What I have been wondering for quite a while now is how different cyber warfare is from other – regular – forms of warfare. Regular warfare includes insurgency and nuclear deterrence but not cultural warfare for example. Of course there is a reason why I am wondering about that. If cyber warfare is similar to other forms of warfare, of course there are conclusions we can draw from it and therefore adapt it to our strategy how to deal with cyber warfare. All of that without starting from the scratch again. That would be nice and would also save some time and money. Where the latter is not the problem, time is definitely a crucial element in cyber warfare. Of course that is a broad topic that I would like to cover today. What I was wondering in particular is what broader – grand strategy maybe – choices we do have when it comes to cyber warfare.
Basically there are three forms of National Security Strategy we can pursue. Not having network connections or having autark systems is one that I did not include in that article for a lot of reasons. So the first option is to remain passive at all. Building up IT-Security. Fixing and patching it whenever it is necessary. Of course, sometimes we might lose. Attacker numbers increase but at least we have some sort of strategy. I would like to call that kind of cyber defense the ‘white helmets’. I leave the reason for that name up to you. Should be obvious though.

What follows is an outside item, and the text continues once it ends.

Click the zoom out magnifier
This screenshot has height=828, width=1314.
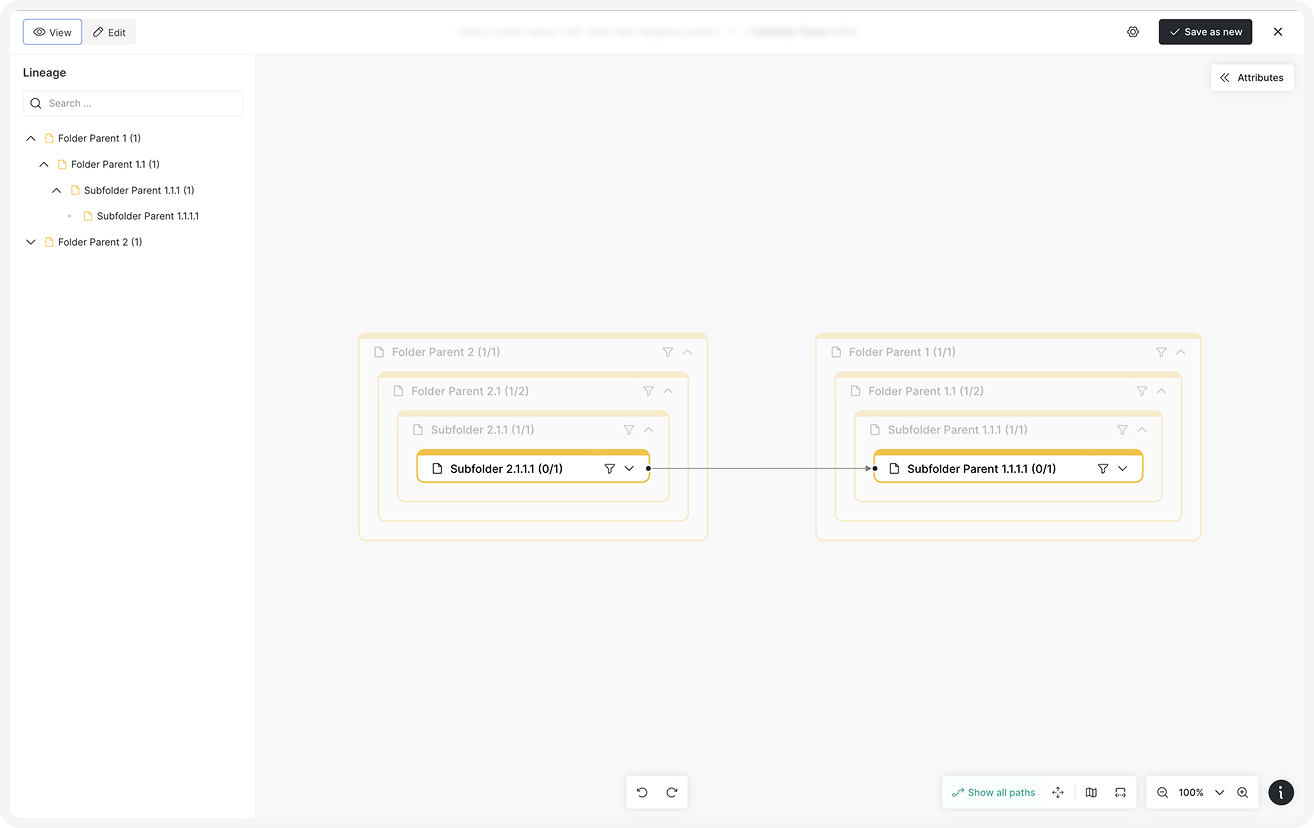[1163, 792]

The second form would be a bit more active. I would like to call it pro-active defense or the ‘gray helmets’. It includes everything the former did but in order to decrease the number of potential attackers it goes beyond it. Once attacks are notices, everything will not only be done to secure the perimeter but also to trace the attacker. Depending on where he comes from and what he was already able to steal appropriate actions are taken. For example, stolen data is deleted or police is alarmed about his existence. Also, corrupting files on his computer which may have something to do with the ‘crack’ would be considered under that option.
The third form then would be the ‘black helmets’. It includes all the former plus active search of POTENTIAL threats. Hacking into computer systems of suspects in order to pre-emptive prevent attacks on the perimeter. That might also involve foreign intelligence or other national agencies. As long as it serves the purpose to stop any potential attacker from entering our system.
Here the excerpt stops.